• [Try it]
Copy out, from the data, each line containing the string "Terms".

• [Working data]
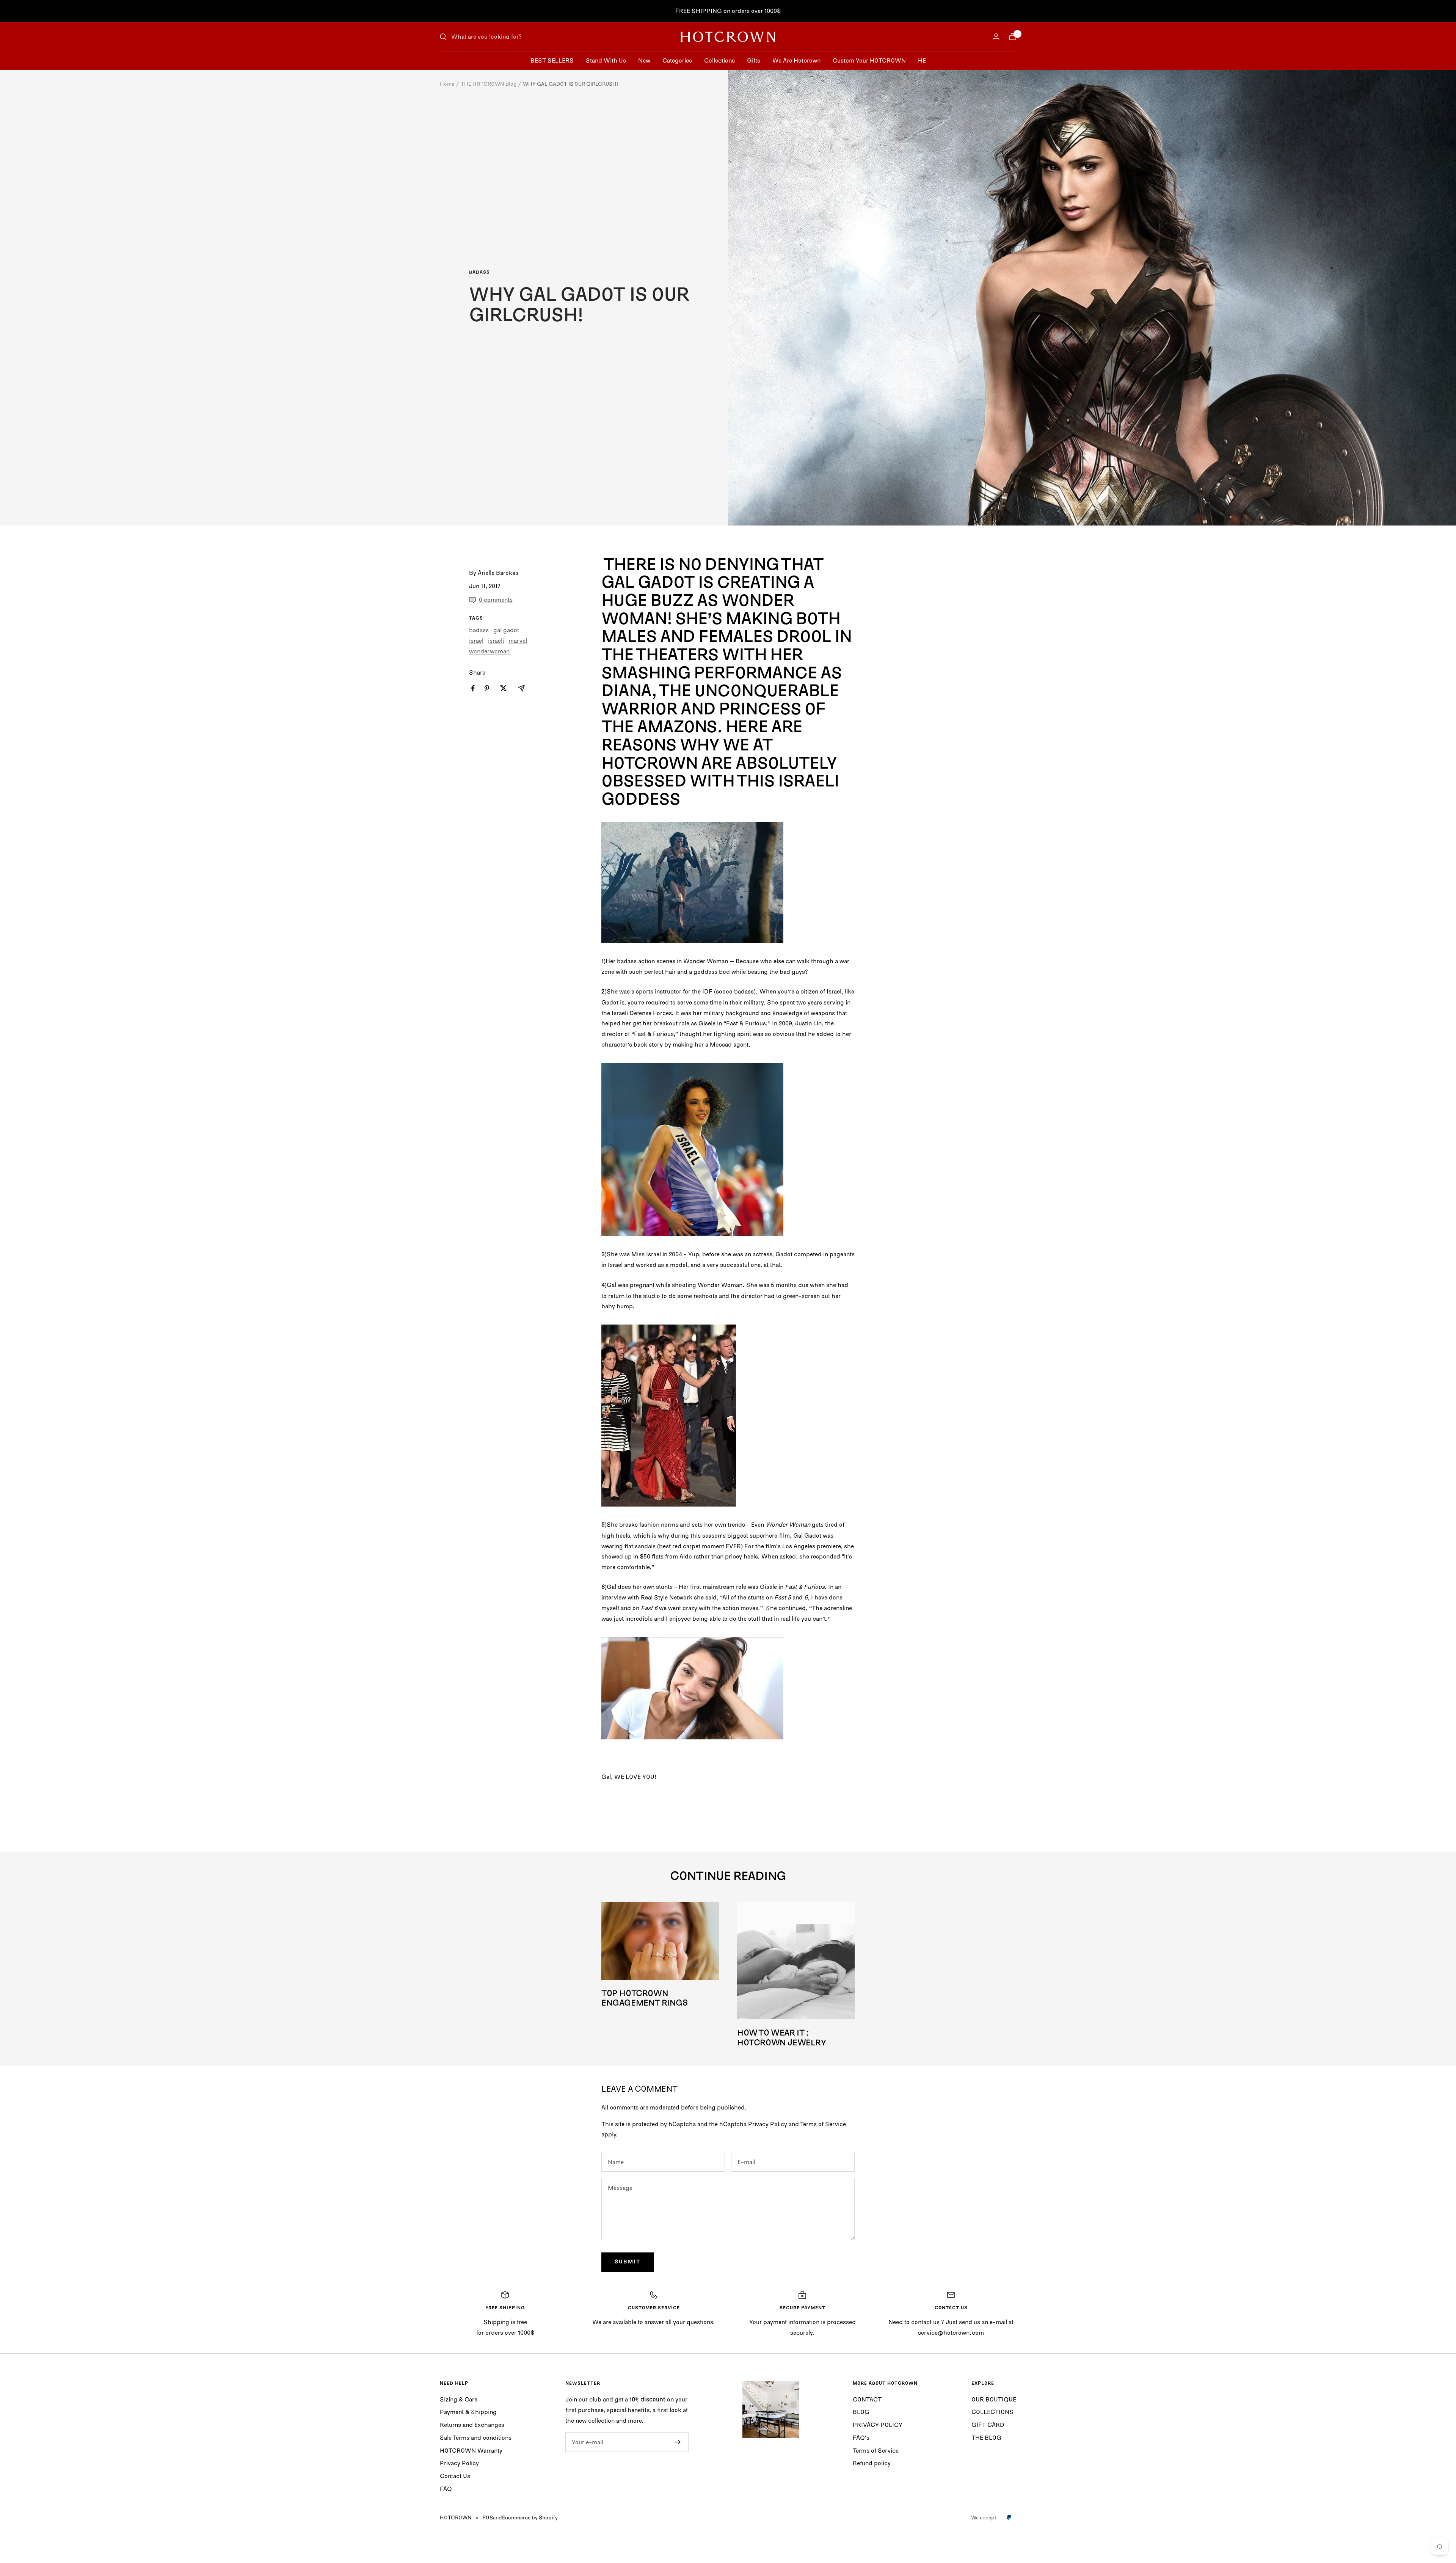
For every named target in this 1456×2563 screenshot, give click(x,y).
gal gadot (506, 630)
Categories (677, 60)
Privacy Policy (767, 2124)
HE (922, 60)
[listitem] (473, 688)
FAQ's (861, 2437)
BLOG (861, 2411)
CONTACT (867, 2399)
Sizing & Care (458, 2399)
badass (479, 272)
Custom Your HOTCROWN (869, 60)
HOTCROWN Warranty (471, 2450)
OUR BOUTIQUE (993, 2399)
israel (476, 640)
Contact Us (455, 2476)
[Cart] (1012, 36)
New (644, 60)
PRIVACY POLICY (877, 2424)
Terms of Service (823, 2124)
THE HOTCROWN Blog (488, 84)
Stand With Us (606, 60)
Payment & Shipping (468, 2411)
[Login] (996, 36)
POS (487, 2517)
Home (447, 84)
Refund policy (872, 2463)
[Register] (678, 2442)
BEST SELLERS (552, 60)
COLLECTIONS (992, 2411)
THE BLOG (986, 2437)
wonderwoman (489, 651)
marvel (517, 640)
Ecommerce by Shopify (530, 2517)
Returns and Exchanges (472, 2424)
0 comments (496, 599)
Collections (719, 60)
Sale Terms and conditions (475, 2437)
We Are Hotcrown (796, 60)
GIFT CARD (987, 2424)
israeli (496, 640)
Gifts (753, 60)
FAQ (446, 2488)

• [Answer for this exercise]
Terms of Service (823, 2124)
Sale Terms and conditions (475, 2437)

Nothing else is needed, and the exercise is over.